Apart from that, the usual cleanup function is called, and the iterator is stopped.

## Type: `File`

```ts
{
filename: string;
encoding: string;
mimeType: string;
field: string;
stream: ByteLengthTruncateStream; // See below: "Type: ByteLengthTruncateStream"
}
```

- `filename`: The client-provided filename of the file.
- `encoding`: The encoding of the file. [List of encodings](https://nodejs.org/api/buffer.html#buffers-and-character-encodings) supported by Node.js.
- `mimeType`: The MIME type of the file. If the MIME type is crucial for your application, you should not trust the client-provided `mimeType` value – the client can easily lie about it (e.g. send an `.exe` file with `mimeType: "image/png"`). Instead, you should use a library like [`file-type`](https://github.com/sindresorhus/file-type).
- `field`: The name of the field the file was sent in.
- `stream`: The file `Readable` stream. The stream should **always** be consumed, otherwise the request parsing will hang, and you might never get access to the next file. If you don't care about a particular file, you can simply do `file.stream.resume()`, but the stream should **always** be consumed.

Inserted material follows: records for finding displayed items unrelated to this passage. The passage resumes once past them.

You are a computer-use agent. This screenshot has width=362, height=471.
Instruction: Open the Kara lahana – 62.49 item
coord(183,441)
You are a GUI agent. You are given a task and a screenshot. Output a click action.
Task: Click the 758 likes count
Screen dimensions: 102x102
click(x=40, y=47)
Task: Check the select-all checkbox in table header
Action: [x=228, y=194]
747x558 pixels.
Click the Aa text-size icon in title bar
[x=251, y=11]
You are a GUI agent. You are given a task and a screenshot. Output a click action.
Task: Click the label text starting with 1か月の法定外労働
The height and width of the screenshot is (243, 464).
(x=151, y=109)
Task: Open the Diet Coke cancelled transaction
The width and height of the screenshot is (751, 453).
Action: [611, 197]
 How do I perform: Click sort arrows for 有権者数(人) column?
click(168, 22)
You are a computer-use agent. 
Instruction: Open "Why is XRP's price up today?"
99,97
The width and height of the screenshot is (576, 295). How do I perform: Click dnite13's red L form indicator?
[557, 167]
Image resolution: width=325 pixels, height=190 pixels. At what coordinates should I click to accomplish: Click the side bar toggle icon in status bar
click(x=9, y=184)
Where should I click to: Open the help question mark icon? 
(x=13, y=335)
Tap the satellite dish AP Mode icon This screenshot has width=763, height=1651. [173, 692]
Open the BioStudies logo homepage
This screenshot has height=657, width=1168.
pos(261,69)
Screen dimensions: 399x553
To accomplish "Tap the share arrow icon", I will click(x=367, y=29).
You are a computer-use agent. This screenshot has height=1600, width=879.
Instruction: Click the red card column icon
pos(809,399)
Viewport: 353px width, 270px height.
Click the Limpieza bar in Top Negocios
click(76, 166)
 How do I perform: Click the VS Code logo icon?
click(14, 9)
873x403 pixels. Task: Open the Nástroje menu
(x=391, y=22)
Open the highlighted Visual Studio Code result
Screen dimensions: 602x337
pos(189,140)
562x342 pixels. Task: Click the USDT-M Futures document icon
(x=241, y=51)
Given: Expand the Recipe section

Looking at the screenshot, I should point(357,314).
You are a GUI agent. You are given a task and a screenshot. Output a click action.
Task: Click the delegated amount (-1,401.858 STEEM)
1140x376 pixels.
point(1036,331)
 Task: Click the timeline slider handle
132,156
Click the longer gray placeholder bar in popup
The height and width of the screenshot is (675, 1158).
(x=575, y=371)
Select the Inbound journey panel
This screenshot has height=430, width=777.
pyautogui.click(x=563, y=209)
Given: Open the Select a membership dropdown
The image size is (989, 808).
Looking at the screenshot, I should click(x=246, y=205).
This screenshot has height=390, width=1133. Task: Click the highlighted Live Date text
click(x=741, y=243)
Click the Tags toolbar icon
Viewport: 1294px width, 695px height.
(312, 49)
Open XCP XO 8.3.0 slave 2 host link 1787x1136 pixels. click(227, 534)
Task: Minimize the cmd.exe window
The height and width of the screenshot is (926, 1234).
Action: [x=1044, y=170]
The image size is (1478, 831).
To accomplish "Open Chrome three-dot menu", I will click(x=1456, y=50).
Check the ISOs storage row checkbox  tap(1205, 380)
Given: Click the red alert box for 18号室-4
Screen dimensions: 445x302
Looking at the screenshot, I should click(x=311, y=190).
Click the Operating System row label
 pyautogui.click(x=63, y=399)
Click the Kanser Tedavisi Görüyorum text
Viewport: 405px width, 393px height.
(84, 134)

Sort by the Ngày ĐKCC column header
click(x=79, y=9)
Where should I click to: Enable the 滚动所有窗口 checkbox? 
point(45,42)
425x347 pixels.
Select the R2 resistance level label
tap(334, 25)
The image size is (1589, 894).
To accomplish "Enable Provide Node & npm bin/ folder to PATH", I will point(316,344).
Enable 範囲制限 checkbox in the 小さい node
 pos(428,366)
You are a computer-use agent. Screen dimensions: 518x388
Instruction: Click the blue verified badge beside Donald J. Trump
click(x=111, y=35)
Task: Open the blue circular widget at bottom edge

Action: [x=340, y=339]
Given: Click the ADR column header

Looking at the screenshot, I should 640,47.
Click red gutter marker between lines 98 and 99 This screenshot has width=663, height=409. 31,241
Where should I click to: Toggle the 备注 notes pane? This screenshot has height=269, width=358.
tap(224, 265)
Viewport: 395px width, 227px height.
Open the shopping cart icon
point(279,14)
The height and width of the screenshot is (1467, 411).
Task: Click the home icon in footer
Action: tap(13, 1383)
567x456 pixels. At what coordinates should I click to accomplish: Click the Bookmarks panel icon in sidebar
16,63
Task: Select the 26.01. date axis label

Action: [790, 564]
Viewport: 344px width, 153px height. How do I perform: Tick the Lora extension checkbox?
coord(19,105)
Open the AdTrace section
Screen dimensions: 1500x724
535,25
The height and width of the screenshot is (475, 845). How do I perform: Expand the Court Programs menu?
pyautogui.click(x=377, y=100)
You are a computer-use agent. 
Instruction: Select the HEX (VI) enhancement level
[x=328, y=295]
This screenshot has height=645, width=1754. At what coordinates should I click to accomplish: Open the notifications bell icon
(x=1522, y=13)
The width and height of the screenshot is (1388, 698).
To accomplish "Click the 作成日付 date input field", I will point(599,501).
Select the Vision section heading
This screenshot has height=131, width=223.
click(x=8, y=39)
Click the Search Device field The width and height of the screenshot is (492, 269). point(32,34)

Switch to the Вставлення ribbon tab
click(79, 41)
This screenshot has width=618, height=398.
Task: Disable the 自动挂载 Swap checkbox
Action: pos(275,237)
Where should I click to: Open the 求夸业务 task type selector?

## Type: `ByteLengthTruncateStream`

A [`Transform`](https://nodejs.org/api/stream.html#stream_class_stream_transform) stream, which does the following to source streams piped into it:
- Does nothing, i.e. acts as a `PassThrough` stream, as long as the source stream hasn't reached `maxFileByteLength` limit bytes.
- As soon as the source stream reaches `maxFileByteLength` limit bytes:
- Sets the `truncated` property to `true`
- Throws if `abortOnFileByteLimit = true`
- Truncates the file if `abortOnFileByteLimit = false`

```ts
Transform & {
bytesRead: number;
bytesWritten: number;
truncated: boolean;
}
```

- `bytesRead`: The number of bytes read from the source stream.
- `bytesWritten`: The number of bytes written to the destination stream.
- `truncated`: Whether the file was truncated or not. Truncation only happens with `abortOnFileByteLimit = false`. `bytesRead - bytesWritten` is the number of bytes truncated, and is larger than `0` only if `truncated = true`, and `0` if `truncated = false`.

All of the above properties are updated in real time, as the stream is consumed. This means that you have to wait until the stream is fully consumed (i.e. `'finish'`/`'end'` events are emitted, after e.g. an upload to file system or S3) to get the final values of `bytesRead`, `bytesWritten` and `truncated`.